(Data records)

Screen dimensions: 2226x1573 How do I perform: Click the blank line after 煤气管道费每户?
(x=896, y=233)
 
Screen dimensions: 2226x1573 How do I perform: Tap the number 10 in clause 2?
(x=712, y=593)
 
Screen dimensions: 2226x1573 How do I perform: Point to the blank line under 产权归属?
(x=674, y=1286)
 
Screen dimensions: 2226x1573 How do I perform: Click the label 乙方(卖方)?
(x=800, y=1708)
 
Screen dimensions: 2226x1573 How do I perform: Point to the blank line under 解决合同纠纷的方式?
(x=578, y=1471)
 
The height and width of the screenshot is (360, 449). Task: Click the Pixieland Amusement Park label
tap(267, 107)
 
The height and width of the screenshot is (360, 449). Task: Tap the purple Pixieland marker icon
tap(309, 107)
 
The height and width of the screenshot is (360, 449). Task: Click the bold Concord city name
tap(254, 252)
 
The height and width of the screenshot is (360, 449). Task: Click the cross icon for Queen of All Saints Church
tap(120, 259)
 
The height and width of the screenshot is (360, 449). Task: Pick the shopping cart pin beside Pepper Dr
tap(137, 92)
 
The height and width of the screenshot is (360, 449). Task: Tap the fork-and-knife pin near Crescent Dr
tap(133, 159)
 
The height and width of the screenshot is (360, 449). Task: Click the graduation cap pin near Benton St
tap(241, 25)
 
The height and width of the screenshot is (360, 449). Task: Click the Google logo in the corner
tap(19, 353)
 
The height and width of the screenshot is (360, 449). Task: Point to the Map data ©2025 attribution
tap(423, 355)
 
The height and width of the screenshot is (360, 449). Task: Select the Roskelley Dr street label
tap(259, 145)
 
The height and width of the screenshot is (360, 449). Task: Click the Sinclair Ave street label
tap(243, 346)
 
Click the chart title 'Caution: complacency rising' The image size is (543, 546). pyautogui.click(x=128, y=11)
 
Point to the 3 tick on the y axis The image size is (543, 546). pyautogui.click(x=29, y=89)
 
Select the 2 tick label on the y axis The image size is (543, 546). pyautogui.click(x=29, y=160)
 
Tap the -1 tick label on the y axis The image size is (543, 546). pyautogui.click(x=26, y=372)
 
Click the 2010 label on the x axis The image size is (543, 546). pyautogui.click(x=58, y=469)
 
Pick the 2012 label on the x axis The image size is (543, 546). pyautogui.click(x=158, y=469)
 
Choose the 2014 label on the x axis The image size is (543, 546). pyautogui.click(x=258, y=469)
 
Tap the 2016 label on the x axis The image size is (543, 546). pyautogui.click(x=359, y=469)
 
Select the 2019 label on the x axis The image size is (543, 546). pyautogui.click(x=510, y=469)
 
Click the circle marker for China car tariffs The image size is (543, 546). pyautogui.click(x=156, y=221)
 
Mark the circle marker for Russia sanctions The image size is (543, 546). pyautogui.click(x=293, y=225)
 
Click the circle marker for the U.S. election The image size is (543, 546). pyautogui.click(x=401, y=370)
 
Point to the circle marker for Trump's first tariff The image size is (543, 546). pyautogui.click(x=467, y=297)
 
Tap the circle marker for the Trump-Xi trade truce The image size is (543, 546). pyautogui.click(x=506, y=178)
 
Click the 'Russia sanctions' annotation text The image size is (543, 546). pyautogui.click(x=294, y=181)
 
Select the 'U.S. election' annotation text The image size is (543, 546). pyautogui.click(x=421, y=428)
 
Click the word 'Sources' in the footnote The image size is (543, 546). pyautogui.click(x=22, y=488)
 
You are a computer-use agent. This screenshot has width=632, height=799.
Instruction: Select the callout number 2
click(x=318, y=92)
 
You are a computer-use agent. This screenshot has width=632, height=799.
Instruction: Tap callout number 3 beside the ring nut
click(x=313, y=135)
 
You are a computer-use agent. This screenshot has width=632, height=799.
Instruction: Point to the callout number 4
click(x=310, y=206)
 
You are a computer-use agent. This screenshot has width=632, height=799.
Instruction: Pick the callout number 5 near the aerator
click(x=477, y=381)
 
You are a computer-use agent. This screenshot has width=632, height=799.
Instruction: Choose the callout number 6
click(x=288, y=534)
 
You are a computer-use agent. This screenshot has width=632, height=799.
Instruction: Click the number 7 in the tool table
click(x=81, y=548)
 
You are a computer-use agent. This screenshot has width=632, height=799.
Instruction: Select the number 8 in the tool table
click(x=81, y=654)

• _EXERCISE AIM_
Rewrite the material above, swapping every occurrence of "Screen dimensions" for "Display resolution" and leaving everything else as it is.

• _CORRECT ANSWER_
Display resolution: 2226x1573 How do I perform: Click the blank line after 煤气管道费每户?
(x=896, y=233)
 
Display resolution: 2226x1573 How do I perform: Tap the number 10 in clause 2?
(x=712, y=593)
 
Display resolution: 2226x1573 How do I perform: Point to the blank line under 产权归属?
(x=674, y=1286)
 
Display resolution: 2226x1573 How do I perform: Click the label 乙方(卖方)?
(x=800, y=1708)
 
Display resolution: 2226x1573 How do I perform: Point to the blank line under 解决合同纠纷的方式?
(x=578, y=1471)
 
The height and width of the screenshot is (360, 449). Task: Click the Pixieland Amusement Park label
tap(267, 107)
 
The height and width of the screenshot is (360, 449). Task: Tap the purple Pixieland marker icon
tap(309, 107)
 
The height and width of the screenshot is (360, 449). Task: Click the bold Concord city name
tap(254, 252)
 
The height and width of the screenshot is (360, 449). Task: Click the cross icon for Queen of All Saints Church
tap(120, 259)
 
The height and width of the screenshot is (360, 449). Task: Pick the shopping cart pin beside Pepper Dr
tap(137, 92)
 
The height and width of the screenshot is (360, 449). Task: Tap the fork-and-knife pin near Crescent Dr
tap(133, 159)
 
The height and width of the screenshot is (360, 449). Task: Click the graduation cap pin near Benton St
tap(241, 25)
 
The height and width of the screenshot is (360, 449). Task: Click the Google logo in the corner
tap(19, 353)
 
The height and width of the screenshot is (360, 449). Task: Point to the Map data ©2025 attribution
tap(423, 355)
 
The height and width of the screenshot is (360, 449). Task: Select the Roskelley Dr street label
tap(259, 145)
 
The height and width of the screenshot is (360, 449). Task: Click the Sinclair Ave street label
tap(243, 346)
 
Click the chart title 'Caution: complacency rising' The image size is (543, 546). pyautogui.click(x=128, y=11)
 
Point to the 3 tick on the y axis The image size is (543, 546). pyautogui.click(x=29, y=89)
 
Select the 2 tick label on the y axis The image size is (543, 546). pyautogui.click(x=29, y=160)
 
Tap the -1 tick label on the y axis The image size is (543, 546). pyautogui.click(x=26, y=372)
 
Click the 2010 label on the x axis The image size is (543, 546). pyautogui.click(x=58, y=469)
 
Pick the 2012 label on the x axis The image size is (543, 546). pyautogui.click(x=158, y=469)
 
Choose the 2014 label on the x axis The image size is (543, 546). pyautogui.click(x=258, y=469)
 
Tap the 2016 label on the x axis The image size is (543, 546). pyautogui.click(x=359, y=469)
 
Select the 2019 label on the x axis The image size is (543, 546). pyautogui.click(x=510, y=469)
 
Click the circle marker for China car tariffs The image size is (543, 546). pyautogui.click(x=156, y=221)
 
Mark the circle marker for Russia sanctions The image size is (543, 546). pyautogui.click(x=293, y=225)
 
Click the circle marker for the U.S. election The image size is (543, 546). pyautogui.click(x=401, y=370)
 
Point to the circle marker for Trump's first tariff The image size is (543, 546). pyautogui.click(x=467, y=297)
 
Tap the circle marker for the Trump-Xi trade truce The image size is (543, 546). pyautogui.click(x=506, y=178)
 
Click the 'Russia sanctions' annotation text The image size is (543, 546). pyautogui.click(x=294, y=181)
 
Select the 'U.S. election' annotation text The image size is (543, 546). pyautogui.click(x=421, y=428)
 
Click the word 'Sources' in the footnote The image size is (543, 546). pyautogui.click(x=22, y=488)
 
You are a computer-use agent. This screenshot has width=632, height=799.
Instruction: Select the callout number 2
click(x=318, y=92)
 
You are a computer-use agent. This screenshot has width=632, height=799.
Instruction: Tap callout number 3 beside the ring nut
click(x=313, y=135)
 
You are a computer-use agent. This screenshot has width=632, height=799.
Instruction: Point to the callout number 4
click(x=310, y=206)
 
You are a computer-use agent. This screenshot has width=632, height=799.
Instruction: Pick the callout number 5 near the aerator
click(x=477, y=381)
 
You are a computer-use agent. This screenshot has width=632, height=799.
Instruction: Choose the callout number 6
click(x=288, y=534)
 
You are a computer-use agent. This screenshot has width=632, height=799.
Instruction: Click the number 7 in the tool table
click(x=81, y=548)
 
You are a computer-use agent. This screenshot has width=632, height=799.
Instruction: Select the number 8 in the tool table
click(x=81, y=654)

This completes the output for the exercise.